What you are asked to do |
Find the lines below in which the string "agent" occurs. Copy each one.
- - - -
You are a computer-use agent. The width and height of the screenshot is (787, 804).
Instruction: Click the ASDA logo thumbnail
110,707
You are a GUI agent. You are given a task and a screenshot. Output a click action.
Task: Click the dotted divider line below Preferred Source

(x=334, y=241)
- - - -
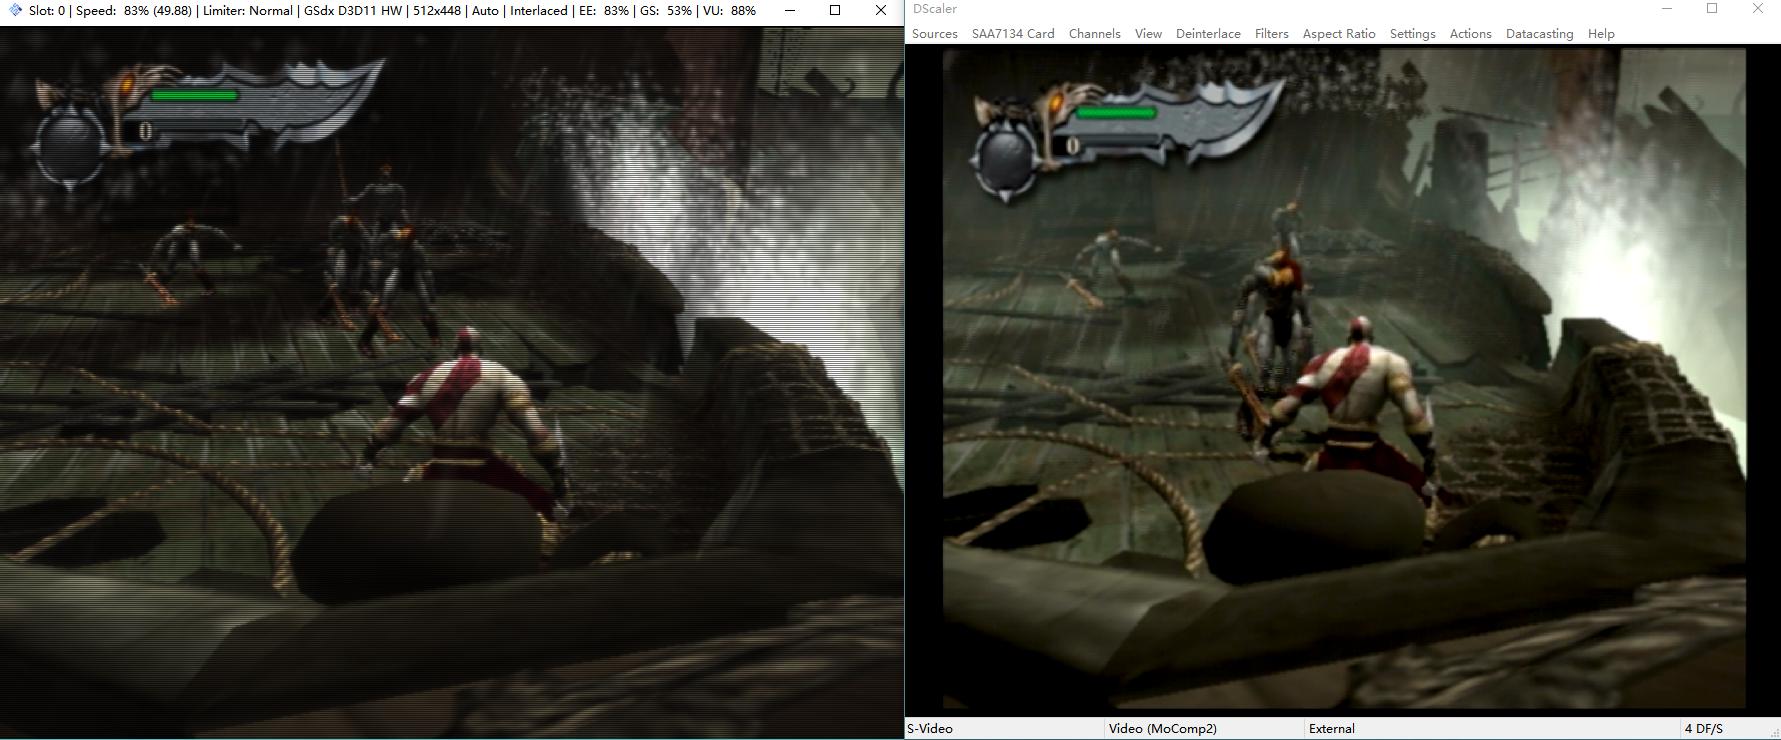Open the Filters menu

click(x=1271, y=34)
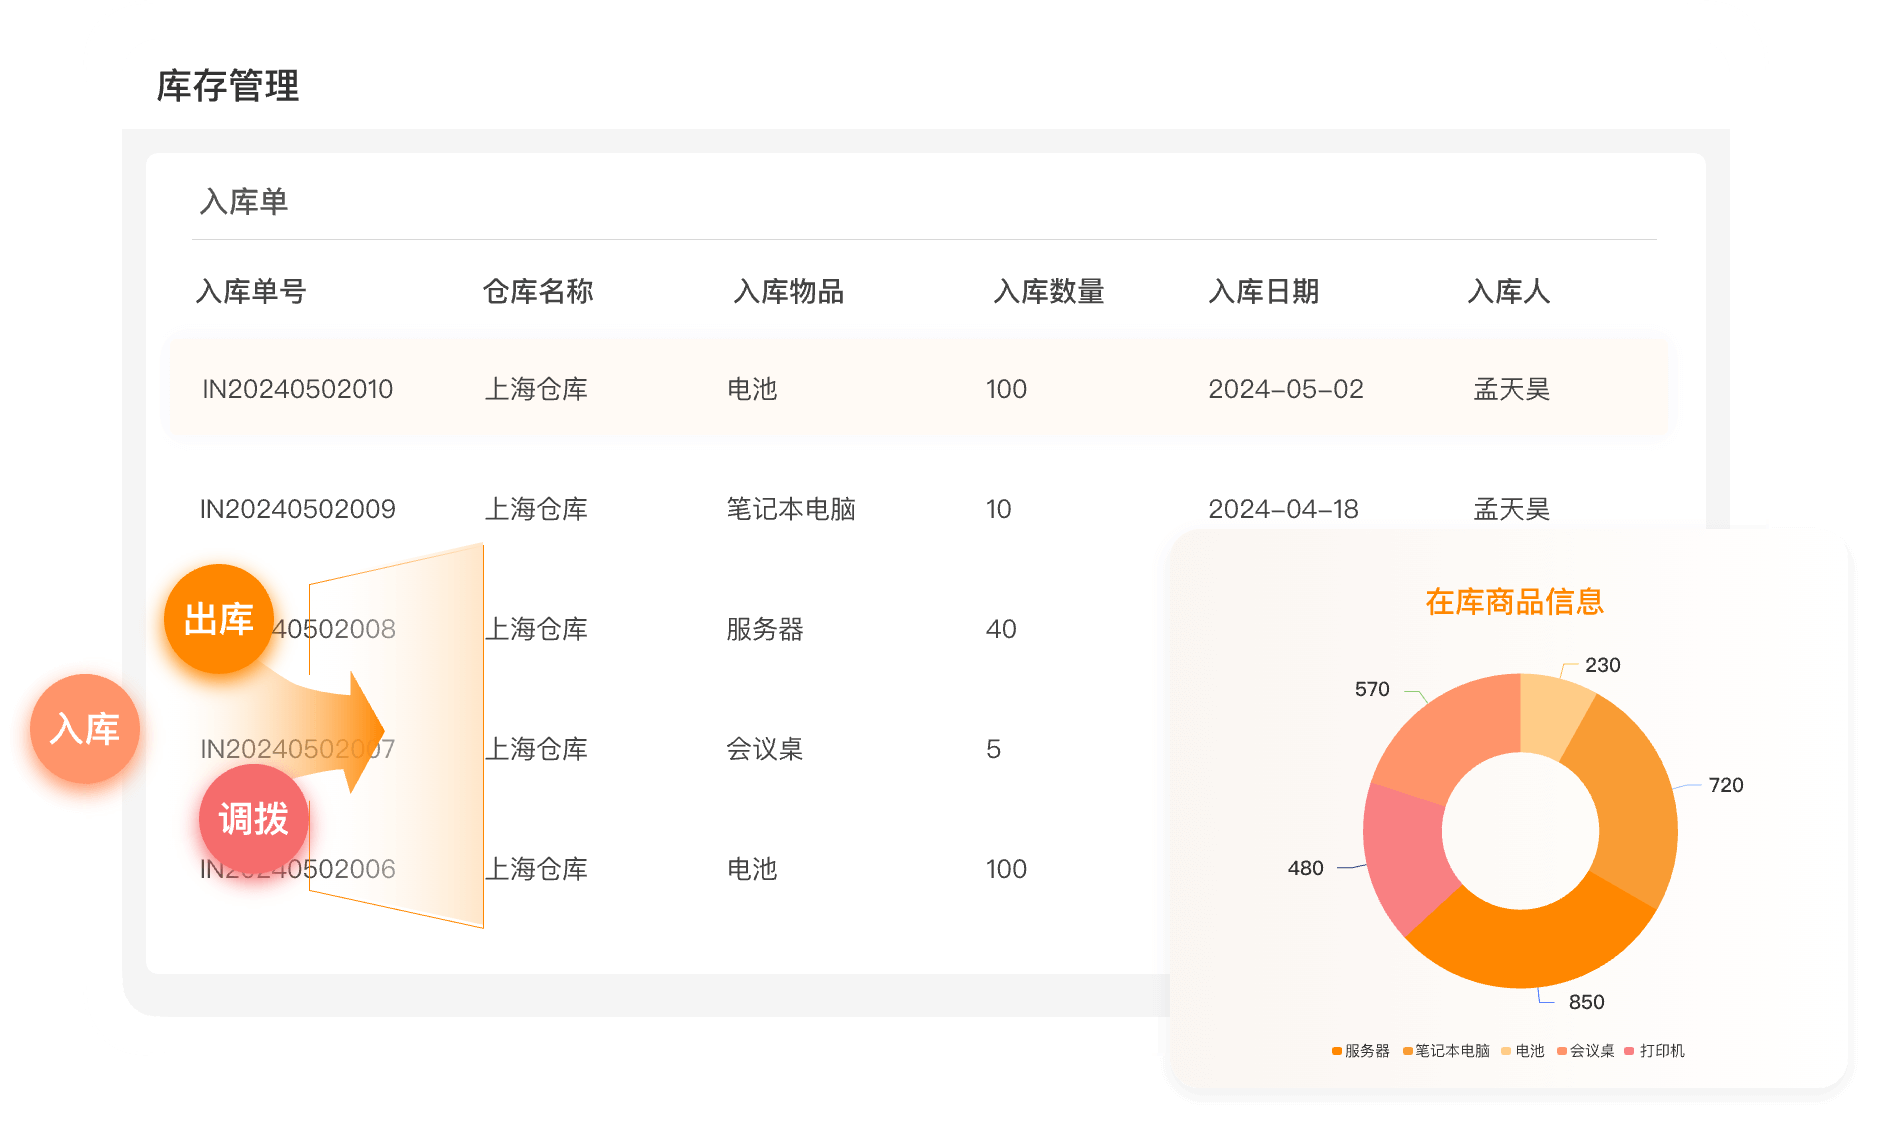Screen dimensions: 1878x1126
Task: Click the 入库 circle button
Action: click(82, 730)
- - - -
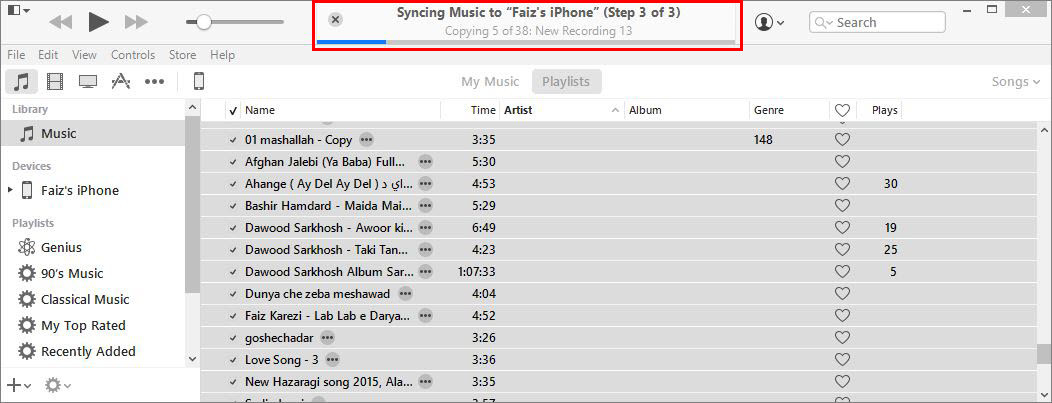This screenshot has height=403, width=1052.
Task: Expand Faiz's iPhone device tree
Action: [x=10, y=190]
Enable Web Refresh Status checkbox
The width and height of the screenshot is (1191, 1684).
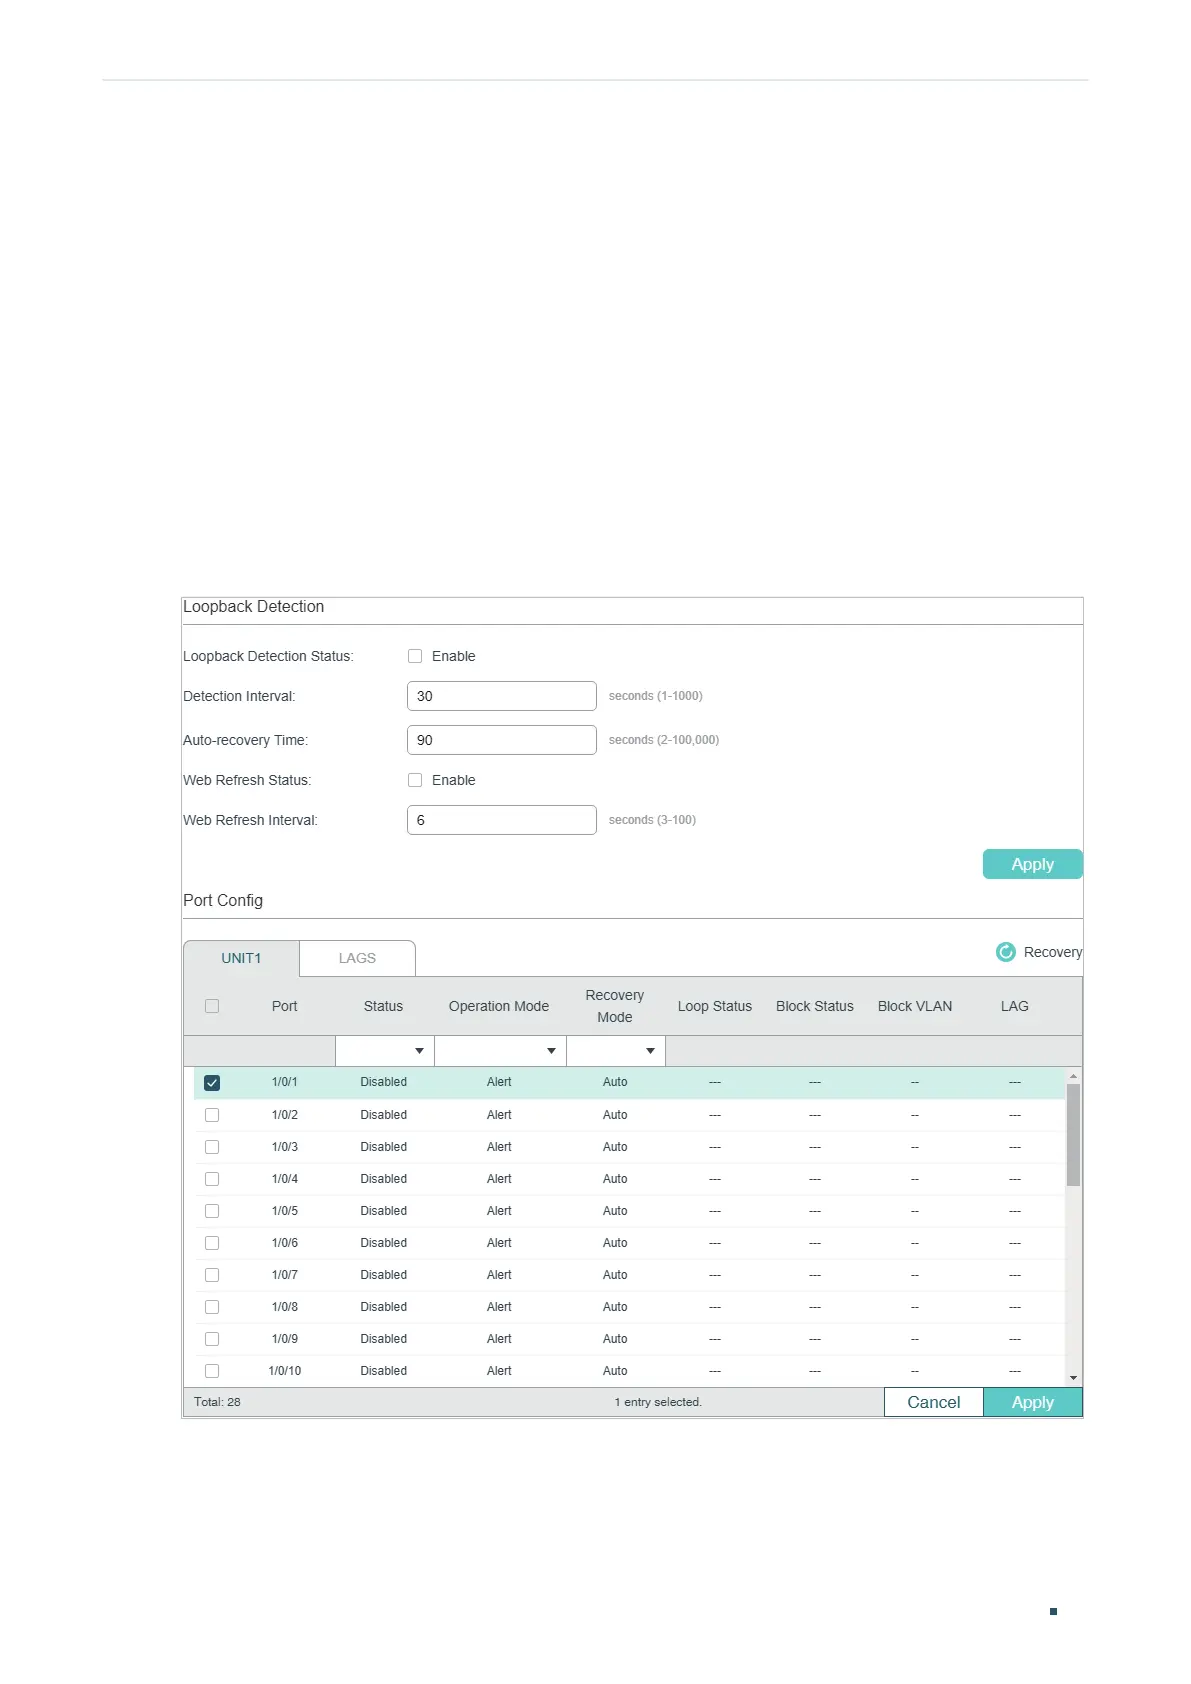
- - - -
Answer box |
You are a computer-use agent. The width and height of the screenshot is (787, 804).
You are a GUI agent. You are given a task and a screenshot. Output a click action.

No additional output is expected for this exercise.